You've already seen the evidence of that.

" I nod toward the door. "So why here? Why Arizona?

Why wedge yourselves between the Sterlings and the Lawsons when there are a thousand easier places to set up? "

He stares at the floor. His jaw works. I can see him weighing it. What keeps him alive, what gets him killed. I’d guess this guy isn’t high-ranking in the Greek setup. Which is very good for us.

"Clock's ticking," I tell him. "And Brutus hasn't had breakfast. He’s going to be pissed as fuck."

That does it.

"There was a problem," he says. "In Los Angeles."

"What kind of problem?"

He swallows. "A man was killed. One of the Italians. High up. A brother of the Milano family."

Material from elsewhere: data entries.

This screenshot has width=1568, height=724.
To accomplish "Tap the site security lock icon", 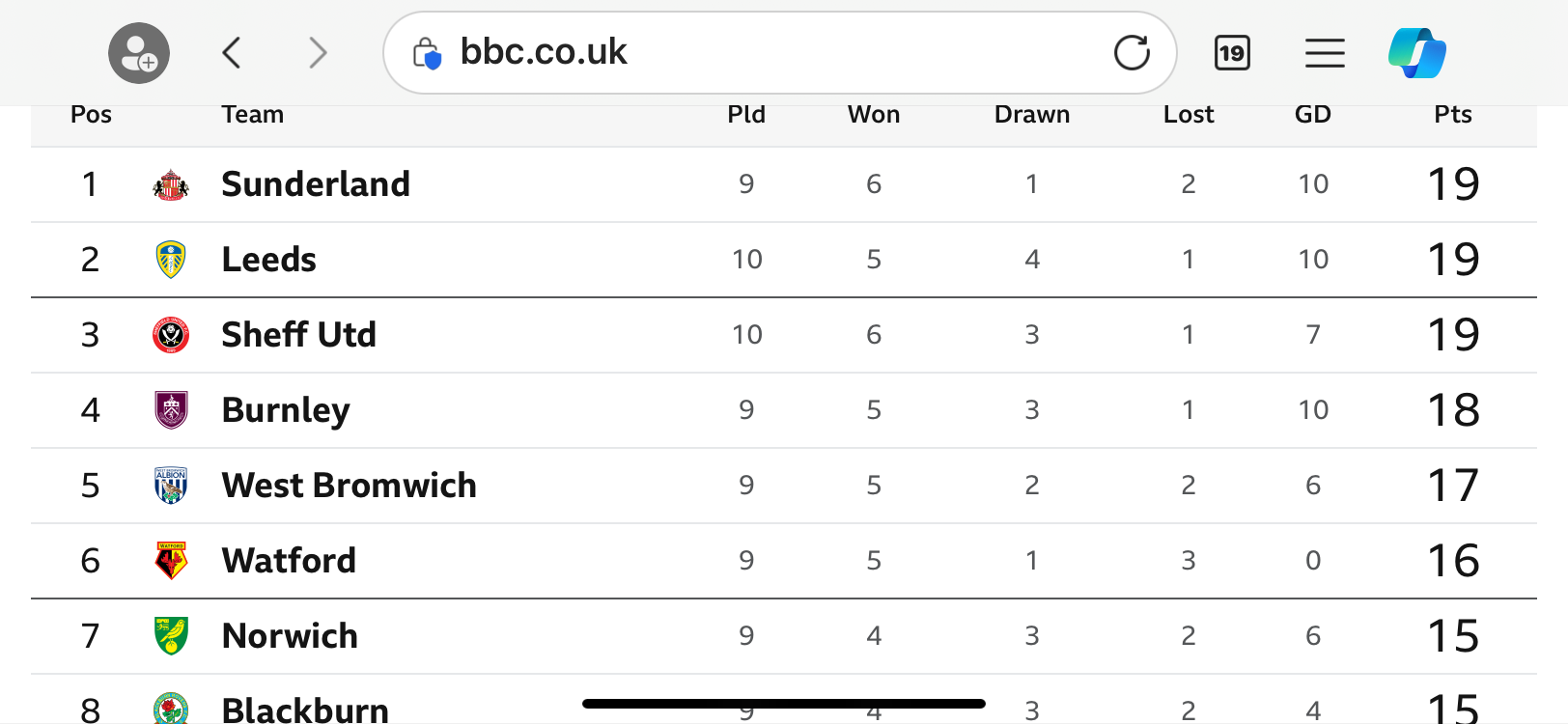I will coord(427,53).
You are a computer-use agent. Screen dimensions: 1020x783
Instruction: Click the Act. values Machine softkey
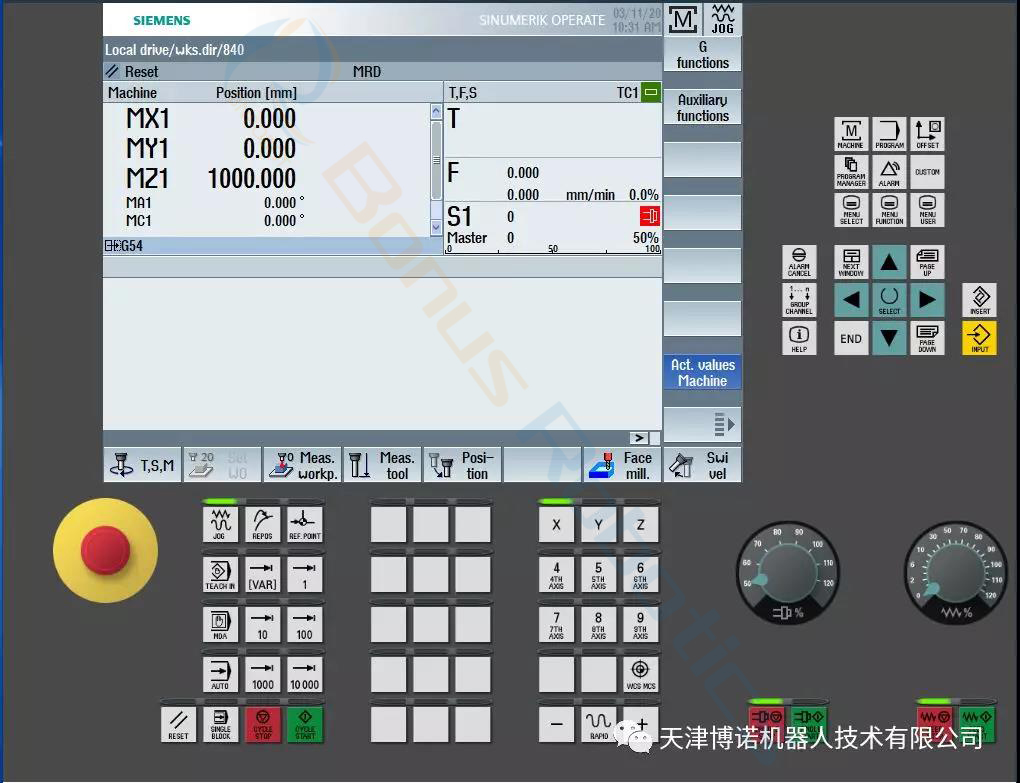[702, 373]
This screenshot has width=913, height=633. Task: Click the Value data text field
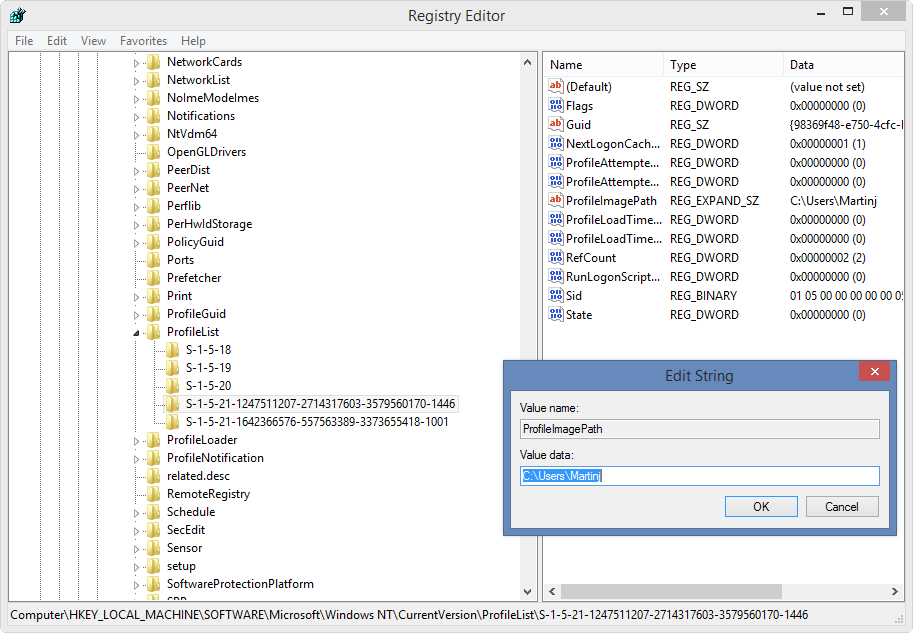[x=700, y=476]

My blood goes still. A brother. They have fucked up. Enzo doesn’t have a set-up in LA yet. Hence why we have this fuckin’ Greek issue.

But they have an enemy. Which could go one of two ways for us.

"Your people killed him," I say. Not a question.

He nods.

"And now the Italians want blood?"

Another nod.

"So you're running. You killed a Milano, and now you're hiding in Arizona because LA got too hot. Don’t you stay to fight wars on your territory?” I scoff.

And this is why they won’t last the year here in Arizona.

"Not hiding." He shakes his head. "Building. Nikos wants in. With yours. He wants protection. Partnership. Build a new army here, far from the Italians, and then take Los Angeles back."

I let that settle.

They want in with Enzo. They think they can buy their way into our network by setting up camp in our backyard, building an army on our doorstep, and using our infrastructure to launch a war against the Milanos.

Without asking.

Without permission.

Without understanding that the men who run this territory don't take meetings.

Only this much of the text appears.